After seeing "Pirates of the Caribbean: The Dead Man's Chest" for the second time, I still left the theater amazed...

ILM was showing off it's technical prowess during Siggraph 2006 at several events: Autodesk's AGUA, Pixar's RenderMan User Group Meeting, a few Siggraph technical sketches and at Lucasfilm's booth on the exhibition floor.
Though there's a huge amount of effects (digital and non-digital) throughout the movie, nothing strikes your eyes more than the über-villain Davy Jones. Most of ILM's presentations were focused of the hardships of making Jones come to life.


Nighy was shot with a grey marker suit to give the CG team accurate light positioning and color temperature from the set. Though some make-up was added to his eyes and mouth for a "backup", Davy Jones is ENTIRELY CG throughout the movie.
ILM captured the actor's movements from his shot performance and relied heavily on keyframe animation to exaggerate his acting and animate his face and tentacles.








The ship was built to full scale as a set.
A digital replica was provided by ILM for several shots, which was extremelly accurate and provided its own rendering challenges.


One new RenderMan version 13 feature that was crucial for the production was its new ambient occlusion workflow that doesn't require expensive raytracing calculations.
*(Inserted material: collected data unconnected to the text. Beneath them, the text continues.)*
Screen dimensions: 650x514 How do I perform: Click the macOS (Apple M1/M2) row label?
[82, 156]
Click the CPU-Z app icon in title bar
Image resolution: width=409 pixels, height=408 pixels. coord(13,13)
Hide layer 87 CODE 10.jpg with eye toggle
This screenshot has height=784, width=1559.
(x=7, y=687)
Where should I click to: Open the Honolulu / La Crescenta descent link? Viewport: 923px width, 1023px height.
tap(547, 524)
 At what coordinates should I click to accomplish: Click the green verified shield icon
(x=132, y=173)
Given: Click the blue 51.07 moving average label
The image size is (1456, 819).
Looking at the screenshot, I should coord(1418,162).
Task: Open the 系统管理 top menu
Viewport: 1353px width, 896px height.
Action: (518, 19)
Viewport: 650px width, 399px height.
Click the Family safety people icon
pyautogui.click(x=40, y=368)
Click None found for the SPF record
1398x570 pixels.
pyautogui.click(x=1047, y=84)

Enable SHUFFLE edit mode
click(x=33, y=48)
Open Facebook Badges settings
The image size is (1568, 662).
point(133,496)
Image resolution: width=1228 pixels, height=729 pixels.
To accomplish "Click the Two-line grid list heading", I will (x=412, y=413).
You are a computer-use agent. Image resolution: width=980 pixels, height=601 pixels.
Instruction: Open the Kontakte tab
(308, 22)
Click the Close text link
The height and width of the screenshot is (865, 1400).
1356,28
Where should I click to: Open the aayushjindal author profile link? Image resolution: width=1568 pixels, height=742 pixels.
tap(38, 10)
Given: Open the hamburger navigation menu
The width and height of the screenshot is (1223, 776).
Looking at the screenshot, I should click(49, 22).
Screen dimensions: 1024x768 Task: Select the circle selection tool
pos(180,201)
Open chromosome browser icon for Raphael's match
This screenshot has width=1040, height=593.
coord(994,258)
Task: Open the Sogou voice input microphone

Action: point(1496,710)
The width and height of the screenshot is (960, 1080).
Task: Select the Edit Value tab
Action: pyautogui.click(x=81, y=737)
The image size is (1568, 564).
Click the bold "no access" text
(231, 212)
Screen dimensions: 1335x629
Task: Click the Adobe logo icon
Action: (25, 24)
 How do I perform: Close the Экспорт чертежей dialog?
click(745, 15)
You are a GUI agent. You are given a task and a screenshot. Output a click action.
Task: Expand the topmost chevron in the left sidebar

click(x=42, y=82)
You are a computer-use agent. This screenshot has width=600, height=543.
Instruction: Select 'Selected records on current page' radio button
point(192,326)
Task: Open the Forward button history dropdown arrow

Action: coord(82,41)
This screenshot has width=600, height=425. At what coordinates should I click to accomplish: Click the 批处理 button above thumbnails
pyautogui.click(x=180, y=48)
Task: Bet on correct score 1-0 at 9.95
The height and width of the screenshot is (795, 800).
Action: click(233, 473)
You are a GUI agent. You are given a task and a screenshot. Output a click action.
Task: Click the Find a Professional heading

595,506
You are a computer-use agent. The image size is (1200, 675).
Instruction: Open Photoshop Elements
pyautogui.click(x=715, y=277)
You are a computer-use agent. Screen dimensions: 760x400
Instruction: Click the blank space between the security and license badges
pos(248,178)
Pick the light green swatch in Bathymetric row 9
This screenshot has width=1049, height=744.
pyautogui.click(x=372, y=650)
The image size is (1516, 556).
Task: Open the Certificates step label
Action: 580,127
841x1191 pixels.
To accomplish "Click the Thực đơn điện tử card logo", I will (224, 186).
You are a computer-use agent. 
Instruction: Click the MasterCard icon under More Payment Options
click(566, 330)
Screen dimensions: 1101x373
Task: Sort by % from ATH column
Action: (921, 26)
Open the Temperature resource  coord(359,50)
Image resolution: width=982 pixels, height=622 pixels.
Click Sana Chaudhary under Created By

Compositing for all the shots was split between Apple's Shake, Autodesk's Inferno and ILM's own Comptime and Sabre systems. ILM used its EXR format extensively throughout the production to maintain image depth and provide extended control to compositors through extra information added via RenderMan AOV render passes.
While the public waits for the next Pirates of the Caribbean (due 2007), Davy Jones and his crew set the new standards for believability and push the boundaries of CG art and technology for the next years.